All the angiograms obtained during all the interventions were of diagnostic value and in invasive cardiologists’ opinions, they did not differ statistically in clarity; cardiologist 1: 4 Fr group – mean score 4.87 ±0.37, 5 Fr group – mean score 4.95 ±0.16 (p = 0.39); cardiologist 2: 4 Fr group – mean score 4.84 ±0.37, 5 Fr group – mean score 5 ±0.0 (p = 0.07). The data referring to the technical aspects of the intervention are presented in Table 1.

No differences were observed between groups with respect to radiation exposure, time of fluoroscopy, intervention time, number of contrast injections and its quantity, or the number of catheters used. In 1 patient from the 4 Fr group, a necessity to change catheters from 4 Fr to 5 Fr occurred. The catheter kept falling into the left coronary artery ostium in such a way that the catheter’s end was opposite the old dissection in the left coronary artery trunk. Further manipulations were considered too risky and the 4 Fr catheter was changed for a 5 Fr which became located in the left coronary artery trunk in such a way that injecting the contrast medium did not create a threat of left coronary artery trunk dissection. No technical problems were met. Complications are presented in Table 2.

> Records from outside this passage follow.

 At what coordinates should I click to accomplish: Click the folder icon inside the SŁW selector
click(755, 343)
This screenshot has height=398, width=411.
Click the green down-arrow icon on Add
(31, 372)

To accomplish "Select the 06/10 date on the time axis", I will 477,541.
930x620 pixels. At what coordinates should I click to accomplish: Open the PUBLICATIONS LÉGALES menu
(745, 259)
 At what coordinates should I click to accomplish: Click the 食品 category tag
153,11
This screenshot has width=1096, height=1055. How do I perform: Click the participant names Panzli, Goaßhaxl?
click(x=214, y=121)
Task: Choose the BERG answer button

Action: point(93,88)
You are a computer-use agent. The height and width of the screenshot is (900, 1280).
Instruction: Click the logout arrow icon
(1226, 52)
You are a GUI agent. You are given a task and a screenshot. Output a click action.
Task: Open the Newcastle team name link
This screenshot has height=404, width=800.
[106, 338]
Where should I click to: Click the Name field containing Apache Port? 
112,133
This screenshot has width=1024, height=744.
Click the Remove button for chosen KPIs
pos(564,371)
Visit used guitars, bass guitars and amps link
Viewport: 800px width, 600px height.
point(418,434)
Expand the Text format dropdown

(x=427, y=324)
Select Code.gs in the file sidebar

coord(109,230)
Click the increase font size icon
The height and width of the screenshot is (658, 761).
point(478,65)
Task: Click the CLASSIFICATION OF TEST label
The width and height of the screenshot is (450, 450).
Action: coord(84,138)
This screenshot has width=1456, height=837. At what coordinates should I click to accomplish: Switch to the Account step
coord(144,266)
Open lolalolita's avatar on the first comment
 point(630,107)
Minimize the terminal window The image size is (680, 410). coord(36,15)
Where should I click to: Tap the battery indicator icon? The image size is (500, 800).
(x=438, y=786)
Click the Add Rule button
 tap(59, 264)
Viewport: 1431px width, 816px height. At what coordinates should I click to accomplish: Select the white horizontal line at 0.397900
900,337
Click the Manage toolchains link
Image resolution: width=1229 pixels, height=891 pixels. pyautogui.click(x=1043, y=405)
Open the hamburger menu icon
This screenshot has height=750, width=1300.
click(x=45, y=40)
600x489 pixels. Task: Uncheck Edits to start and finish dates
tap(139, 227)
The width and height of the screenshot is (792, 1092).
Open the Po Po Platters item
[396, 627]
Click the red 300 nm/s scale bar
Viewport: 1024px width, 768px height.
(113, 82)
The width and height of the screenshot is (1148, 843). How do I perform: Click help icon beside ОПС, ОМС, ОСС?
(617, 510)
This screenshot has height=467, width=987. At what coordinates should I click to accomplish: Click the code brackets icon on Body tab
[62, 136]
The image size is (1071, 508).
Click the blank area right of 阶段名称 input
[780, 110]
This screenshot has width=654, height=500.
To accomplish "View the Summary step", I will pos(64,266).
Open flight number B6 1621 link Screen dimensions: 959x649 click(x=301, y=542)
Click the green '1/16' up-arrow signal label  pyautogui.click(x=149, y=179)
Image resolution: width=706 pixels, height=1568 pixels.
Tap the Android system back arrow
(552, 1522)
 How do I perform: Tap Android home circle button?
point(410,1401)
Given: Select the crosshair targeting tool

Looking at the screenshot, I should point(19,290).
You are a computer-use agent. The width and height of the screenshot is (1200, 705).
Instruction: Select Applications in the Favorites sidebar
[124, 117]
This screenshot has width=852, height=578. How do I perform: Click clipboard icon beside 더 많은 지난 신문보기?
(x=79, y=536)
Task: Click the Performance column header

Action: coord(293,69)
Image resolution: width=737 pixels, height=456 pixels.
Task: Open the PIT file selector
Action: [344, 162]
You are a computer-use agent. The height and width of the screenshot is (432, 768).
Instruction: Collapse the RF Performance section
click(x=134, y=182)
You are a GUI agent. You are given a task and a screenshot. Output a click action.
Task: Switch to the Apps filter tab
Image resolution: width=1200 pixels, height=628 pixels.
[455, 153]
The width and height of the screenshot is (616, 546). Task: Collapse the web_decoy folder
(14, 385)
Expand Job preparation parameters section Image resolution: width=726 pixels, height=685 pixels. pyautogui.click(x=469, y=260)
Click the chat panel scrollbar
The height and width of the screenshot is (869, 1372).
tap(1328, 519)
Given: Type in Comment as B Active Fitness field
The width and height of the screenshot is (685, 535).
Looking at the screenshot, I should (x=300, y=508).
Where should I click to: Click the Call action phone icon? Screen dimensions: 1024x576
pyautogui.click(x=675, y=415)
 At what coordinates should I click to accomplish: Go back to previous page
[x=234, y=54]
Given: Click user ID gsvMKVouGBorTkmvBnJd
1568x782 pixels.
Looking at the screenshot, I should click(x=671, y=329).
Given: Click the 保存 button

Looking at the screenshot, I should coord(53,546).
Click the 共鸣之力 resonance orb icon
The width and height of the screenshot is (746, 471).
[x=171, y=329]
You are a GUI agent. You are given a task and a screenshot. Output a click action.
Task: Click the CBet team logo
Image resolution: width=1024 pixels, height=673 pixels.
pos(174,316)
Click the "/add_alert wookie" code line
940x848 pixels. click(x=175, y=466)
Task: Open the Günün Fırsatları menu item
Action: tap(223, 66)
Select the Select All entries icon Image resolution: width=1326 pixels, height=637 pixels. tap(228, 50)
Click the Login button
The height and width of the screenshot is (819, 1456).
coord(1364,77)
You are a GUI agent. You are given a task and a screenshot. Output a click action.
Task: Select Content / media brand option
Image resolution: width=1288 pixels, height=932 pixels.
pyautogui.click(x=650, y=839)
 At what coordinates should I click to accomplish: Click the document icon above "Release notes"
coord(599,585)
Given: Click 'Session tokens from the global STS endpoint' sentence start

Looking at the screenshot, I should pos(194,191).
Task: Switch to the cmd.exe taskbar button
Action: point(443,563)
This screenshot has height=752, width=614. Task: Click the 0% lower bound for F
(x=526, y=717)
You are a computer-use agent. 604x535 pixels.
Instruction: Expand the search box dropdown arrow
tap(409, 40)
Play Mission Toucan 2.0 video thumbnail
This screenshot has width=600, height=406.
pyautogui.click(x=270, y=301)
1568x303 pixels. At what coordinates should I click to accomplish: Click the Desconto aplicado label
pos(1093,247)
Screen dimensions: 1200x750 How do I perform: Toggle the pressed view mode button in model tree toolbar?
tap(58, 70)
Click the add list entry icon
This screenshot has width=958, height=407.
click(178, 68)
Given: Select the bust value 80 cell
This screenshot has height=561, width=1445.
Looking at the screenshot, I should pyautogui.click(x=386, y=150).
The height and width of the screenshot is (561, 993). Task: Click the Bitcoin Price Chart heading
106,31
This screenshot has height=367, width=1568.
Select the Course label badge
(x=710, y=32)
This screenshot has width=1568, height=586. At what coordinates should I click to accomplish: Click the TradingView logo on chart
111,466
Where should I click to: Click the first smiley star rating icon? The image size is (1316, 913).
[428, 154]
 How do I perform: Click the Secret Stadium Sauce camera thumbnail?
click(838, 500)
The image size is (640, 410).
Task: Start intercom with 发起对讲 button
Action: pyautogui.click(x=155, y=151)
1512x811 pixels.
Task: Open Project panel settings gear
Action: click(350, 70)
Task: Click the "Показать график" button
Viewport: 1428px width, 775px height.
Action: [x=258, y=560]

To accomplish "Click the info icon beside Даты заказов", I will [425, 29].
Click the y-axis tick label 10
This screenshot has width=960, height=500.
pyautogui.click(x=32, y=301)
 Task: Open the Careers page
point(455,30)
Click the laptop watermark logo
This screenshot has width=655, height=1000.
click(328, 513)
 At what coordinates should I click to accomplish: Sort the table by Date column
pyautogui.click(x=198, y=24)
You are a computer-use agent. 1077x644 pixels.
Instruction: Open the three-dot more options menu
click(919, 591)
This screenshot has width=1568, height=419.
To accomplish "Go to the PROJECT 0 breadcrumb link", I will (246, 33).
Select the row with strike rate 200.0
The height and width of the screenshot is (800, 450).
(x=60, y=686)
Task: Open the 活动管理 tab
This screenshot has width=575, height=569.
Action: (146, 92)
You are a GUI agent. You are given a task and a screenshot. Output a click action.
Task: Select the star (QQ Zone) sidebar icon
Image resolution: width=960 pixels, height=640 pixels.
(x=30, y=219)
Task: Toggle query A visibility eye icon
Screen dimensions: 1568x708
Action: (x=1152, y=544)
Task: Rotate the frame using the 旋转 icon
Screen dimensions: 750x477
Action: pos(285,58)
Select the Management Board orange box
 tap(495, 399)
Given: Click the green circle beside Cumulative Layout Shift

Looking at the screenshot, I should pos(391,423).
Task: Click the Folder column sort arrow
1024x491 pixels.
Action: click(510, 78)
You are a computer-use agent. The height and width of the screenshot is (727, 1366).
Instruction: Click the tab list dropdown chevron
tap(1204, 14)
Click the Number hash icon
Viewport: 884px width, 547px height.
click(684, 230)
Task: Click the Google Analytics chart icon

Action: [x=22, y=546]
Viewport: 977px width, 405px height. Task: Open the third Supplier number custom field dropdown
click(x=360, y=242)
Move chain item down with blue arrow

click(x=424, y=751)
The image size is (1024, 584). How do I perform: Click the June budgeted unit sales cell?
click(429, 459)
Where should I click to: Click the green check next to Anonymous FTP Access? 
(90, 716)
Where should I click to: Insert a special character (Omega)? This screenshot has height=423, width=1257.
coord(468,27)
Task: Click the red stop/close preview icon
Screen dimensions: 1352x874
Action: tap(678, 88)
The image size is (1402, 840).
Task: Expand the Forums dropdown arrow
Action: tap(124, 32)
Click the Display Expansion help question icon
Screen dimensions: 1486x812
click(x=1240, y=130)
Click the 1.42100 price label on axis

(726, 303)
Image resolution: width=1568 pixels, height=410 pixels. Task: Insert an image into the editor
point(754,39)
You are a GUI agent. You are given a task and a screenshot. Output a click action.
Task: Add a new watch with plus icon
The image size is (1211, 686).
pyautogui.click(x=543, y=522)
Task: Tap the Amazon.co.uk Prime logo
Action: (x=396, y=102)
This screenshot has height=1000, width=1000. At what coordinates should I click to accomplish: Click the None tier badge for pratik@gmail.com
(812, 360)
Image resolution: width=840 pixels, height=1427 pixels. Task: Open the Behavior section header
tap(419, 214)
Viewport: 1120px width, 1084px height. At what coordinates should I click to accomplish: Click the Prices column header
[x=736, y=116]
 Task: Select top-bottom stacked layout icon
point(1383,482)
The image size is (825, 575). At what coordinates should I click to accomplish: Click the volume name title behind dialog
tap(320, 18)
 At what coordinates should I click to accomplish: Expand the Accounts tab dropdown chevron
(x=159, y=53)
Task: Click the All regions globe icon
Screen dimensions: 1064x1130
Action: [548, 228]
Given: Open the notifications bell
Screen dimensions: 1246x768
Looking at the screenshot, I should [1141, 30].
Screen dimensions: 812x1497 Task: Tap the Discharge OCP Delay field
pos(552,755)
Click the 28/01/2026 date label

The two groups did not differ in the assessed morphological and biochemical parameters. Presence of a pulse in the artery used in the intervention was found in all the patients in the control examination 24 h after the procedure. None of the patients had vascular complications in the form of considerable bleeding, fistula, aneurysm, upper limb ischemia or other injuries requiring surgical intervention. The information on suffering pain during heart catheterization is presented in Table 3.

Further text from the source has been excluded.